<<<<

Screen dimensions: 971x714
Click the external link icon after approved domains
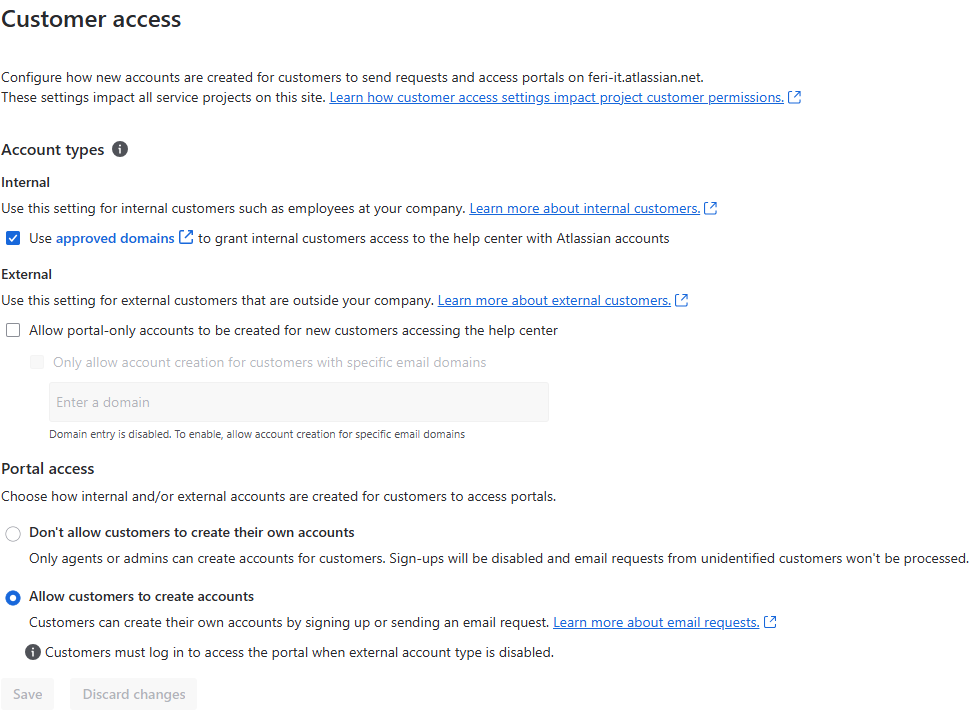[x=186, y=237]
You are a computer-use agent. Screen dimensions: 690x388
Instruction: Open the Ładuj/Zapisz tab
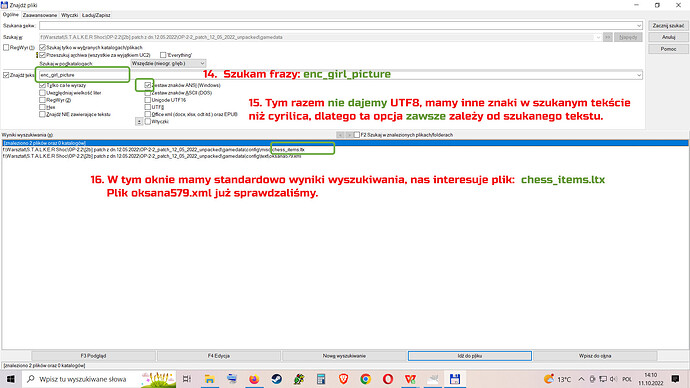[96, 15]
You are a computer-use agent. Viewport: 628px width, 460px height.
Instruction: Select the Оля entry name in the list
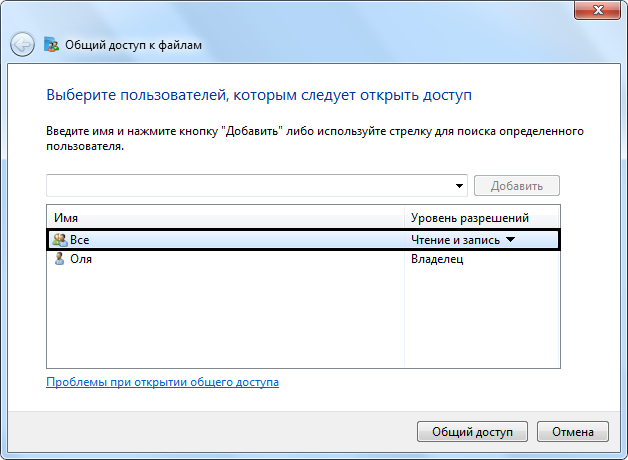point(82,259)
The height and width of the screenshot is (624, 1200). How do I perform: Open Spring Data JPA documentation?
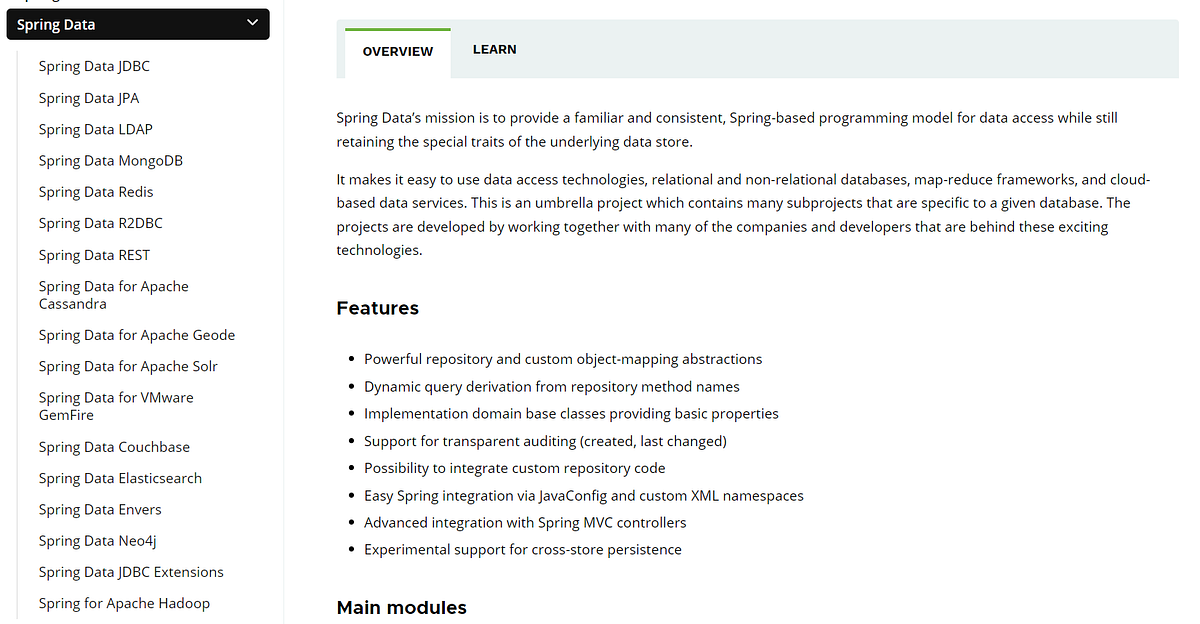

>>>>

**YOUR GOAL:** Repeat word for word only the lines from the line holding "You are a computer-use agent. Screen" to the final line of the material, both included. Don't carry over any picture.

**TASK ANSWER:**
You are a computer-use agent. Screen dimensions: 690x388
Instruction: Open the Ładuj/Zapisz tab
[96, 15]
You are a computer-use agent. Viewport: 628px width, 460px height.
Instruction: Select the Оля entry name in the list
point(82,259)
The height and width of the screenshot is (624, 1200). How do I perform: Open Spring Data JPA documentation?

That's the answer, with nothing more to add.